Na última quinta-feira,17, um tema duro da história brasileira foi retomado na forma de Conversa Pública: “A Ditadura em Santa Maria: Testemunhos da repressão e da resistência”.
O seminário foi organizado pela APPOA (Associação Psicanalítica de Porto Alegre), através do projeto “Clínicas do Testemunho”, um projeto da Comissão de Anistia/Ministério da Justiça que visa a acolher testemunhos de pessoas afetadas pela ditadura civil-militar no Brasil, discutindo os efeitos psíquicos, sociais e políticos da violência de Estado. Segundo a APPOA, o ciclo de seminários visa ” sensibilizar para algumas questões que compõem o complexo tema dos efeitos do trauma e do silenciamento frente às violações perpetradas pelo Estado durante o período ditatorial”.

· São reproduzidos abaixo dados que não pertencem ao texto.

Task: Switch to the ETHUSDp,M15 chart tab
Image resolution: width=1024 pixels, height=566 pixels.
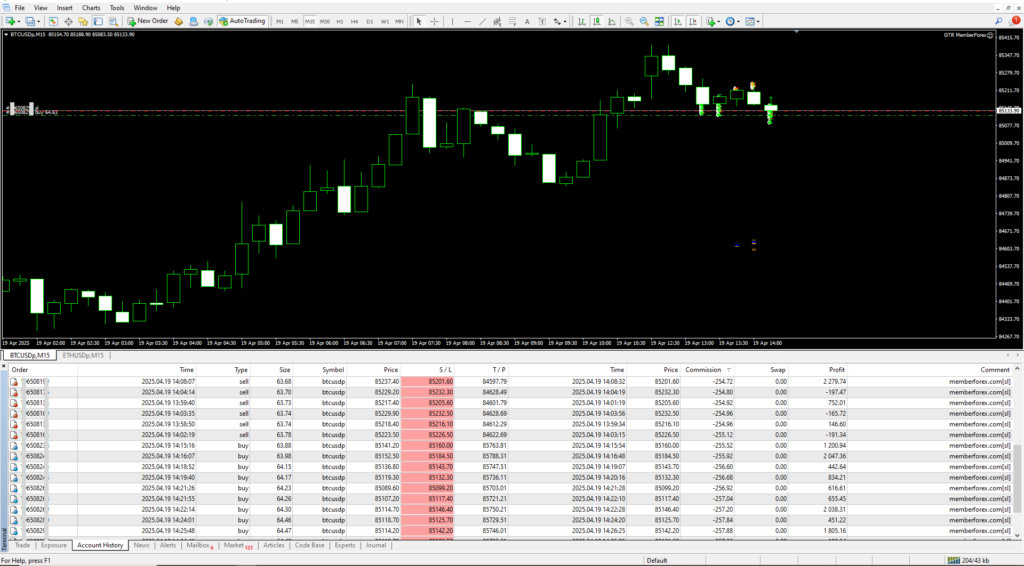Action: tap(84, 355)
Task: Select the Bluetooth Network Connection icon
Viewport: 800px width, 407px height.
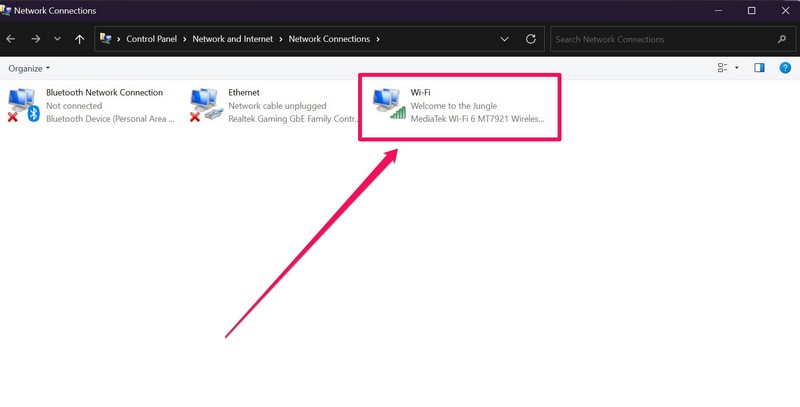Action: click(24, 104)
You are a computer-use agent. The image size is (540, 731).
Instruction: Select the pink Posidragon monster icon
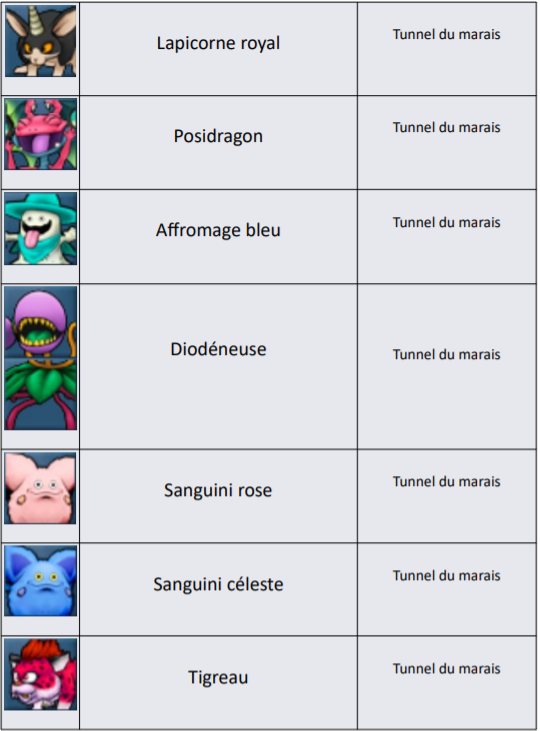point(41,134)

O evento ocorreu no Auditório do Centro de Ciências Sociais e Humanas da Antiga Reitoria da UFSM e reuniu um público interessado, entre eles profissionais de diversas áreas, universitários e professores da Unifra e da UFSM, e mesa foi mediada por representantes da APPOA em Santa Maria. O seminário contou com a presença do professor Diorge Alceno Konrad, doutor em história e membro da Comissão e do Conselho Editorial de “História & Luta de Classes”. Konrad, que é pesquisador e autor do livro “Sequelas de Santa Maria: memórias de apoio e da resistência ao Golpe de 1964” evidenciou o contexto local no período da ditadura, evidenciando o trabalho com as fontes orais e documentais no trabalho de resgate da memória.
Os testemunhos ficaram a cargo de Dartagnan Luiz Agostini, professor de história e atual dirigente do Cpers, e Geisa Batista Obetine, filha de Balthasar Melo, líder ferroviário, preso e torturado em Santa Maria, no período da ditadura.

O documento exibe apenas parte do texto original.